Miroslav. Niko recognized the surname, but had no idea how it related to Isabel and her American mother. He glanced at Jovan for clarification.
“The Miroslavs served the Zvonimirs for centuries,” Jovan explained. “There was a deep tie and strong loyalty between the two families even though the relationship was master-servant. Franko Miroslav was Prince Aleksander’s chauffeur, and I would go as far to say his best friend. It is rumored that Franko introduced the prince to Evangeline Poussard.”
Isabel’s mouth dropped open. She closed it.
“That would explain how you escaped out of Vernonia and ended up here,” Niko said. “If they used another driver and a doll for the baby after you left the country—”
“No.” Her lips tightened. “The woman in the photo is not my mother.”
“Are you certain the woman in the picture your uncle Frank showed you is your mother?” Niko watched the range of emotions crossing her face. The vulnerability in her eyes surprisingly pulled at his heart. “I apologize, Isabel. I know this is difficult for you.”
“What you’re saying is impossible. Who would let a Vernonian chauffeur into the U.S. with a baby? Where would they get forged American documents? It’s just not possible.” She looked at the photograph as if trying to discover a secret hidden in it. “Uncle Frank wasn’t a chauffeur. He wasn’t a servant. He was a car mechanic from a little town outside Chicago. The town where he grew up with my mother. His little sister. He was like a father to me. Why would he lie to me about this?”

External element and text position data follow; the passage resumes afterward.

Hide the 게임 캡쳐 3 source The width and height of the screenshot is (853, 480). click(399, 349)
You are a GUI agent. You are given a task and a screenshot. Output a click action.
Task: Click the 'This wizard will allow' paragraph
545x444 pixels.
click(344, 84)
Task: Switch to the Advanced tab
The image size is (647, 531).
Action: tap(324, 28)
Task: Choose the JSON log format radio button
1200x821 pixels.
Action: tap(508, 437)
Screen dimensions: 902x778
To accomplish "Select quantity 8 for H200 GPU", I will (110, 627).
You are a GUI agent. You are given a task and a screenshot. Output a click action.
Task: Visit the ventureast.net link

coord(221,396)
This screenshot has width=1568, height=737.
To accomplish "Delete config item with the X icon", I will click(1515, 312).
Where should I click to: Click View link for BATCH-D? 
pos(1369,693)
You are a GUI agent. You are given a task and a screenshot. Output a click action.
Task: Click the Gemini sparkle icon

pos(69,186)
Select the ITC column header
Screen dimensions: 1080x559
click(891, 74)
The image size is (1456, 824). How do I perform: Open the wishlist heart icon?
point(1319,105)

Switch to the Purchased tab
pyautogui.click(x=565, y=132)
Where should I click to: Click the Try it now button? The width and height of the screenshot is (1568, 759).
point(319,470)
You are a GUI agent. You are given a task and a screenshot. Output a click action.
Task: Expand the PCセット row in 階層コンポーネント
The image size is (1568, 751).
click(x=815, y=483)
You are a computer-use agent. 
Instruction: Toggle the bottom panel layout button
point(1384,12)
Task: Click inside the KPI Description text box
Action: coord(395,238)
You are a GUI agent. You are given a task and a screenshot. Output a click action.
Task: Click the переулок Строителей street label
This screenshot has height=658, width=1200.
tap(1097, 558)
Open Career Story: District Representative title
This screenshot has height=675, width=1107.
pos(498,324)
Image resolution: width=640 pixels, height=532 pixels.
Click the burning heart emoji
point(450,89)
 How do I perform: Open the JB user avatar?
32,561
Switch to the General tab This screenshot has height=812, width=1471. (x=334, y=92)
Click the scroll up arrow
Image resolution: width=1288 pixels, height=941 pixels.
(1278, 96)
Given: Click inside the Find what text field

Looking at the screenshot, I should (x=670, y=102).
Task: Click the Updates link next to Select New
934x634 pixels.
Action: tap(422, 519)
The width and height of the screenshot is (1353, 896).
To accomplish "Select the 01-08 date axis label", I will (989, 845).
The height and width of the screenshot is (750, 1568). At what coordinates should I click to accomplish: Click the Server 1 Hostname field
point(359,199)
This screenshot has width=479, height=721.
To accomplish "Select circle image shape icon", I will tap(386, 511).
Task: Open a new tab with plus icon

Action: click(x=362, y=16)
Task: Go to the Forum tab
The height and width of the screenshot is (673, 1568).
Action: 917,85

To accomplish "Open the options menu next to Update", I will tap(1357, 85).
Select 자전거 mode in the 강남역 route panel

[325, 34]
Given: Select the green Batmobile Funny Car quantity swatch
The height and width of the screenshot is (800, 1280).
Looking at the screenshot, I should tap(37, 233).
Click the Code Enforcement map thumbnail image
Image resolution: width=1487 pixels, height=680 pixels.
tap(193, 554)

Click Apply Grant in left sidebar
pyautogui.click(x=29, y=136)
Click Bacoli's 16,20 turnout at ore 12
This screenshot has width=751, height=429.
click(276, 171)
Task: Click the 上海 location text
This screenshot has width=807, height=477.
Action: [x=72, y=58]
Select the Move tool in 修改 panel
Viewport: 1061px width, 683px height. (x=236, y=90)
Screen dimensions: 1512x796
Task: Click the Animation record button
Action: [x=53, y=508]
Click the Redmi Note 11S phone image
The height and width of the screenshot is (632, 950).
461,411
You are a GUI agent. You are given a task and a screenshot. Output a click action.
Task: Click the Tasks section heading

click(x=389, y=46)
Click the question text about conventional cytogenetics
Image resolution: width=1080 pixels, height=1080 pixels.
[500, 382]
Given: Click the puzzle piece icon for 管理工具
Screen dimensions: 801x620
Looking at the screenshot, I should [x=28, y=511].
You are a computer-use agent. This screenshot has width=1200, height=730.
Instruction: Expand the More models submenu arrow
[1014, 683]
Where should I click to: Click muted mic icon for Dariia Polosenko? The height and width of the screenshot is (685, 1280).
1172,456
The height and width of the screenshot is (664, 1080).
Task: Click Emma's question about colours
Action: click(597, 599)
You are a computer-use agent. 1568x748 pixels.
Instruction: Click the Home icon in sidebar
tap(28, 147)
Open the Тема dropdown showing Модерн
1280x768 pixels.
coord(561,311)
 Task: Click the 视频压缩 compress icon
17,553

Niko respected the way she stood up for the man who raised her. Loyalty to one’s family was important and would serve her well. “Perhaps Franko, your Uncle Frank, withheld certain truths for your own protection. You were his princess. A faction in Vernonia would have tried to kill you if they’d known you lived.”
A faction that had been loyal to Niko’s father even if the king hadn’t approved of the group’s methods and violence.